"As intense and serious as it is fun and fabulous . . . [Southgate] penetrates a hidden world with devastating accuracy." ZZ Packer
At the center of this dazzling novel is Angela, a twenty-year-old beauty who leaves the stifling conformity of Oklahoma to search for fame during the rise of blaxploitation cinema in Los Angeles. But for her mother, Mildred, a straight-laced survivor of the 1921 Tulsa race riots, Angela's acting career is unforgivable, and the distance between them grows into a silence that lasts for years. It is only when Angela's daughter, Tamara, a filmmaker, sets out to close the rift between them that the women are forced to confront all that has been silenced and left unspoken in their lives.
Bold and beautifully written, Third Girl from the Left deftly explores the bonds of family and the inextricable pull of the movies.
"Erotic love, mother love, movie love: whatever form of desire she describes, Martha Southgate has come up with a voice to adore." Time Out New York
has been an editor at Essence, a reporter for Premiere and the New York Daily News, and a contributor to the New York Times.
She is the author of the critically acclaimed novel The Fall of Rome.
She lives in Brooklyn, New York, and is at work on her next novel.
We hope the following questions will stimulate discussion for reading groups and provide a deeper understanding of Third Girl from the Left for every reader.
1. Movies play a central role in the lives of the characters in Third Girl from the Left. Mildred is an avid moviegoer, Angela moves to Los Angeles to pursue an acting career, and Tamara is a filmmaker.
How does the author, Martha Southgate, individualize each character's relationship to film? What is it about the movies that brings the characters together, or drives them apart?

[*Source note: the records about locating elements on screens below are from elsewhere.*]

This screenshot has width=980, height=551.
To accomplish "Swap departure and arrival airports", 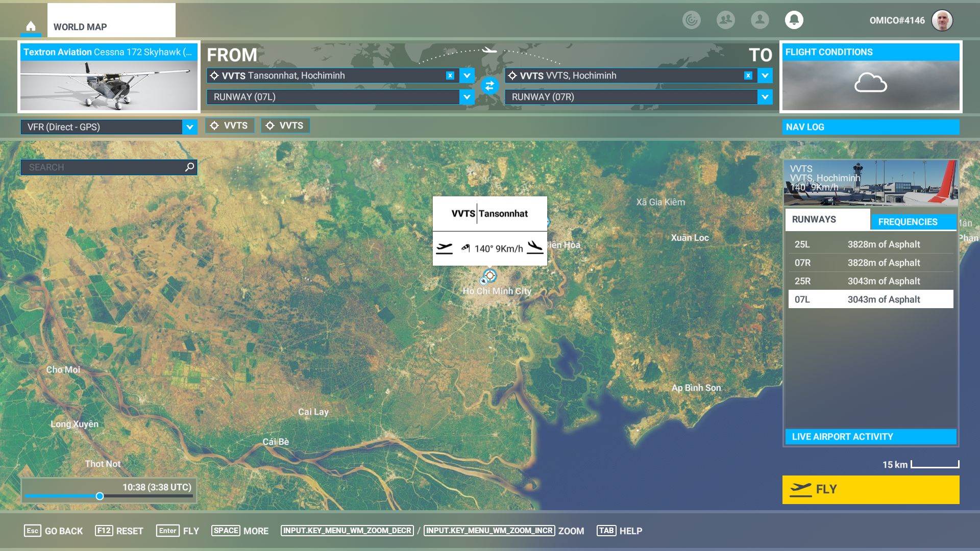I will click(x=489, y=86).
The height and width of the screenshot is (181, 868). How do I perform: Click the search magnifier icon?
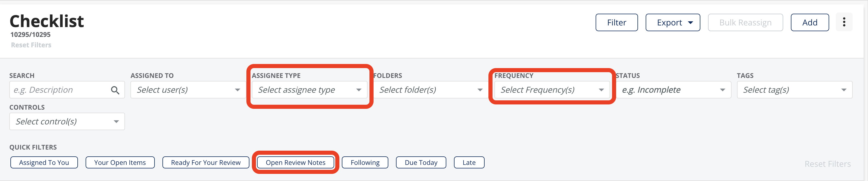(x=115, y=90)
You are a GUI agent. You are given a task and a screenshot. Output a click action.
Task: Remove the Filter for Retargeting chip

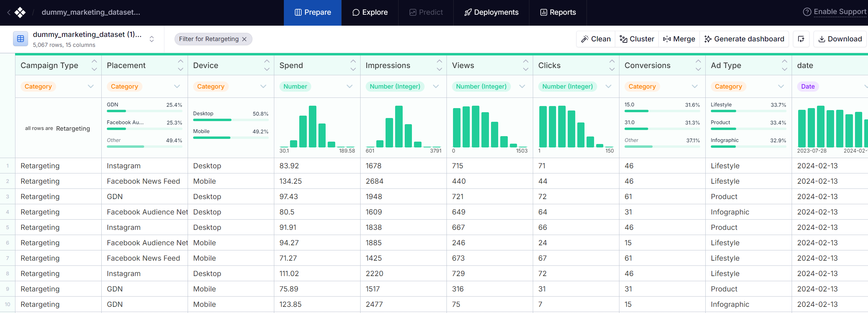coord(244,39)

2. Angela leaves Oklahoma in 1972 and sets out to find fame and success in Hollywood.
How does leaving home shape her as a person and how does it affect her relationship with the family she left behind?
3. Upon her arrival in Los Angeles, Angela discovers the difficulties of "becoming a star," along with the darker side of the movie business.

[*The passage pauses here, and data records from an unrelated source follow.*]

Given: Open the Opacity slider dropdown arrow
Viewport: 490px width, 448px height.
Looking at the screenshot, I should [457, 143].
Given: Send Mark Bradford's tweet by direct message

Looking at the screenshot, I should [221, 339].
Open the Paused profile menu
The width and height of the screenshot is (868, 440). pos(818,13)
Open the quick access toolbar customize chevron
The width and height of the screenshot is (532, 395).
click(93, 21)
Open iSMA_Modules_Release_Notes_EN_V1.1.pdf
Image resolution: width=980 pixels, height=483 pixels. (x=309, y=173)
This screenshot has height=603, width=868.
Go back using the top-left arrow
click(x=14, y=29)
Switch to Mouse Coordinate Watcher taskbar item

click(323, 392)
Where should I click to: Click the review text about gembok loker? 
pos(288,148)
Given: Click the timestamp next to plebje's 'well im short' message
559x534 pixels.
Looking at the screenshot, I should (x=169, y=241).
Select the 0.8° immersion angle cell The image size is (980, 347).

Discuss the opportunities for African Americans in the Hollywood of the novel and in Hollywood today.
How are they different? How are they similar?

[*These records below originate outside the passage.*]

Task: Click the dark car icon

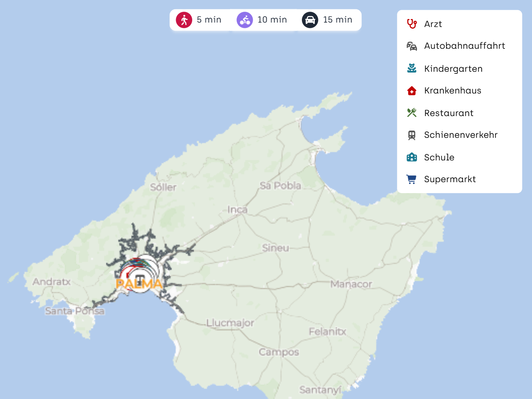Action: [310, 20]
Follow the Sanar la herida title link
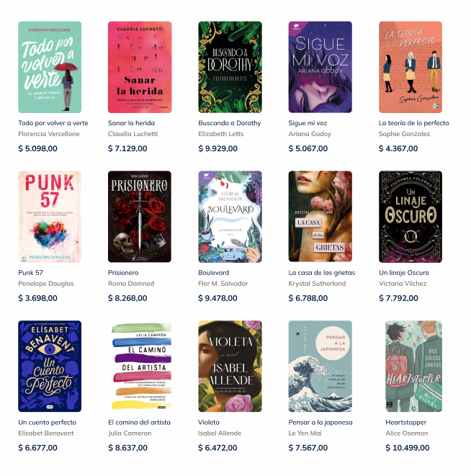 pyautogui.click(x=132, y=123)
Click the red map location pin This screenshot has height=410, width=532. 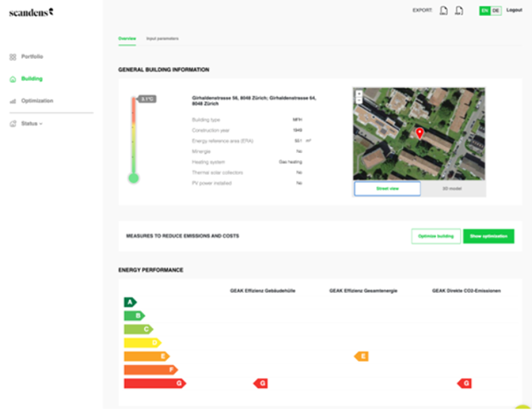[419, 133]
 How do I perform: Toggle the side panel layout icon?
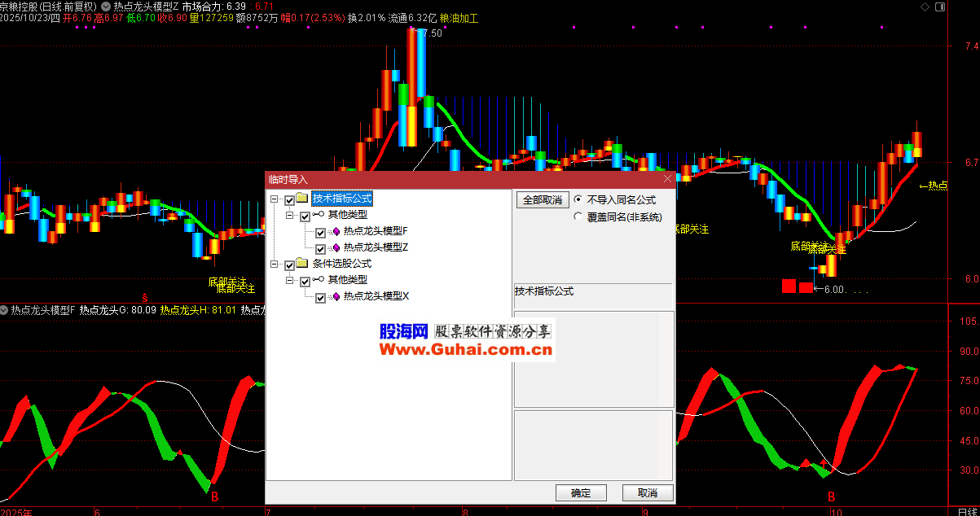(938, 6)
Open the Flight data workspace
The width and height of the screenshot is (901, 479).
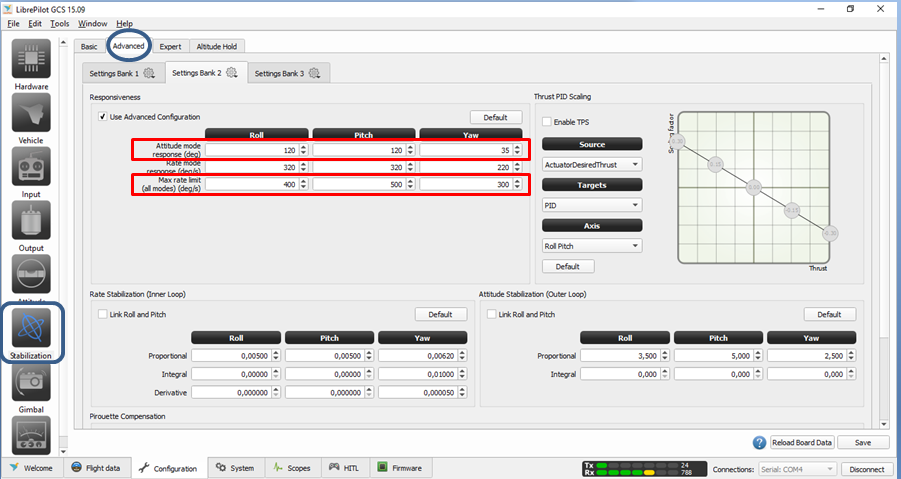click(96, 468)
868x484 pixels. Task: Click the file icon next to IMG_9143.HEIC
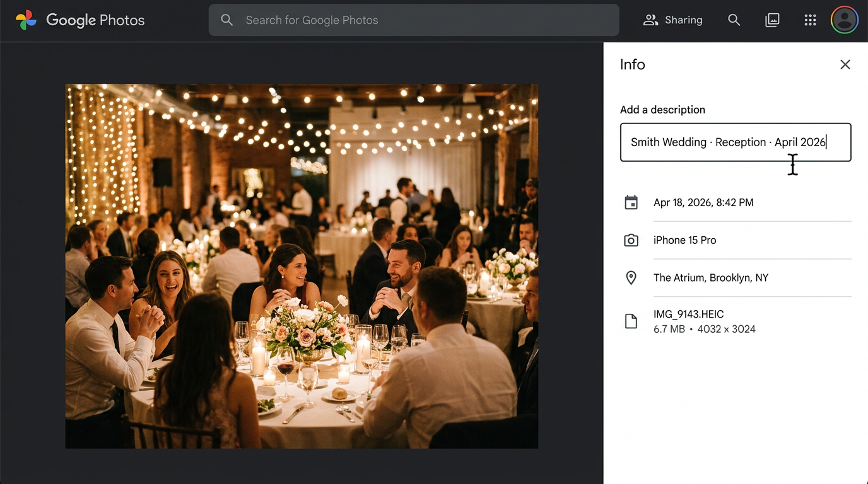(x=631, y=321)
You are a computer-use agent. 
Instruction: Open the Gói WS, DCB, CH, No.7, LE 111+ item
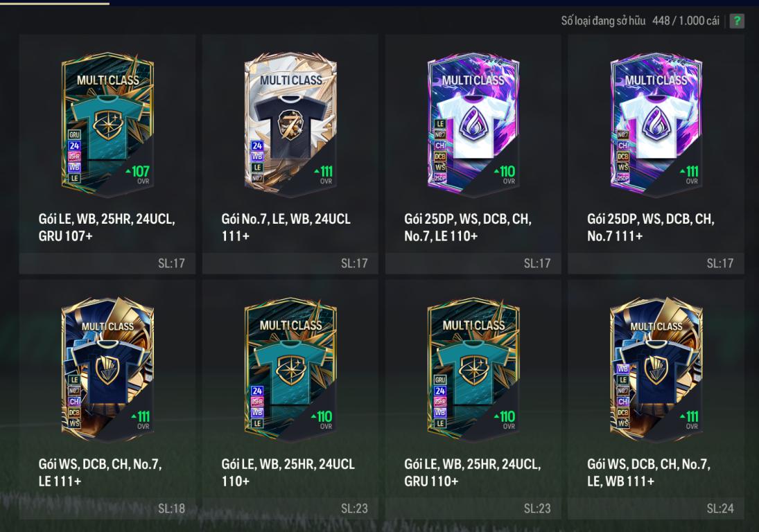point(101,472)
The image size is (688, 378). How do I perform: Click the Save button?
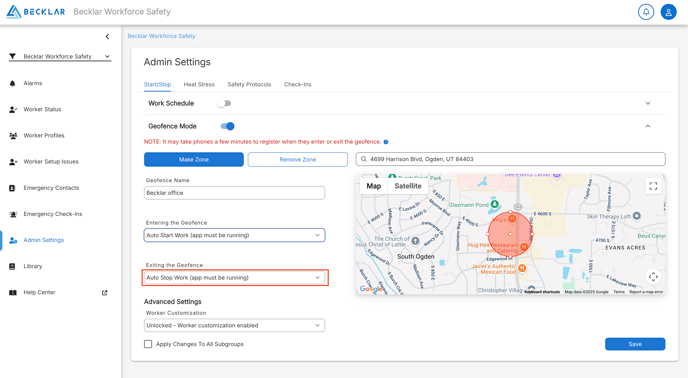(635, 344)
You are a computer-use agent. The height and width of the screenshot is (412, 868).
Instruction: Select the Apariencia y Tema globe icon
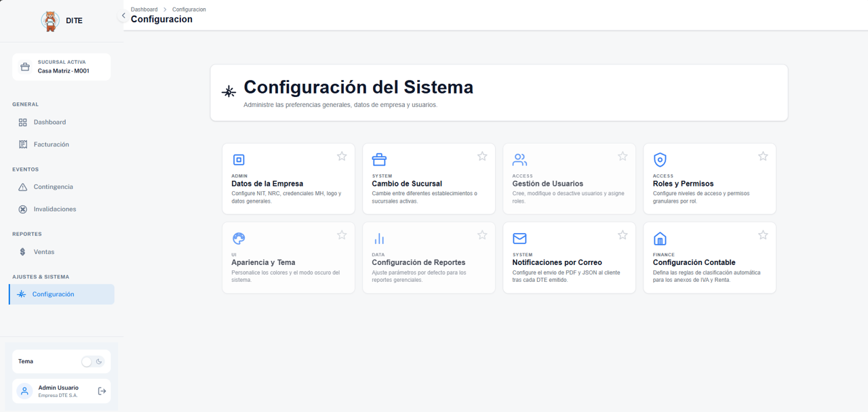[239, 239]
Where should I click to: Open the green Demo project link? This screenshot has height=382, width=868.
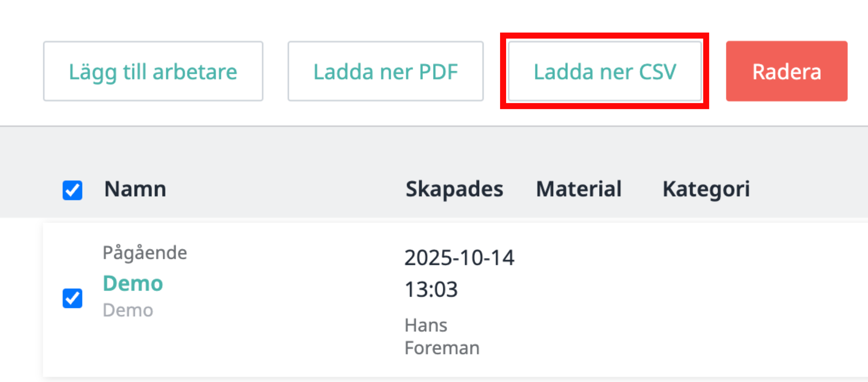click(133, 283)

4. Though it is entirely fictional, Third Girl from the Left features cameo appearances from celebrities such as Pam Grier and Wilt Chamberlain. Do you think the inclusion of real people in fiction grounds the book in the real world?
How do these characters inform your reading experience of the novel? Can you think of other novels that use this device?
Why do you think a writer might make such a choice?
5. One of the main themes of the book is the difficulty that mothers and daughters sometimes have in communicating.
What are the similarities and differences in the relationships between Mildred and Angela? Angela and Tamara? How are their difficulties illustrated?
6. How is the romantic and sexual relationship between Sheila and Angela affected by the time in which they live?
7. Before Angela returns to Los Angeles her mother Mildred says to her, "I didn't raise you to die here. I'm glad you didn't hide."
What does Mildred mean and how does this reflect her view of her own choices in life?
8. The Tulsa Race Riot of 1921 is a pivotal event in the life of Angela's mother, Mildred.
How does this experience inform her actions as a parent?
9. Martha Southgate has said that one of the main themes of her book is "the weight of history or lack thereof within a family."
How does history influence the lives of the women of the novel?
10. The title Third Girl from the Left refers to Angela's small role in the movie Coffy.
What actions do Mildred, Angela, and Tamara take to avoid becoming the "third girl from the left" within their own lives?
11. When Mildred ends her relationship with William, we learn that Mildred's husband, Johnny Lee, did not ask the identity of her lover, and William does not tell Mildred of his confrontation with Johnny Lee.
Why do you think both Johnny Lee and William hide their knowledge of each other from Mildred?
12. When Tamara arrives in Tulsa to meet her grandmother for the first time, she and Angela visit the memorial to those who died in the Tulsa riot.
Tamara is surprised that Angela never told her about the riot.
Why has Angela ignored this terrible event from her own mother's past?
13. When speaking of William, Mildred tells Tamara, "Some people you meet, and some you recognize," prompting Tamara to think of her former boyfriend Colin.
Is this also true of Angela's relationship with Rafe, or Angela's relationship with Sheila? Why?
14. Why does Mildred choose to confide in her granddaughter, Tamara, instead of her own daughter, Angela?
15. When asked by Tamara why Mildred never spoke of the Tulsa riot, Angela responds, "Sometimes it hurts too much to tell the truth."
What other secrets are held by each of the characters?
Are they kept secret to protect themselves or those they love?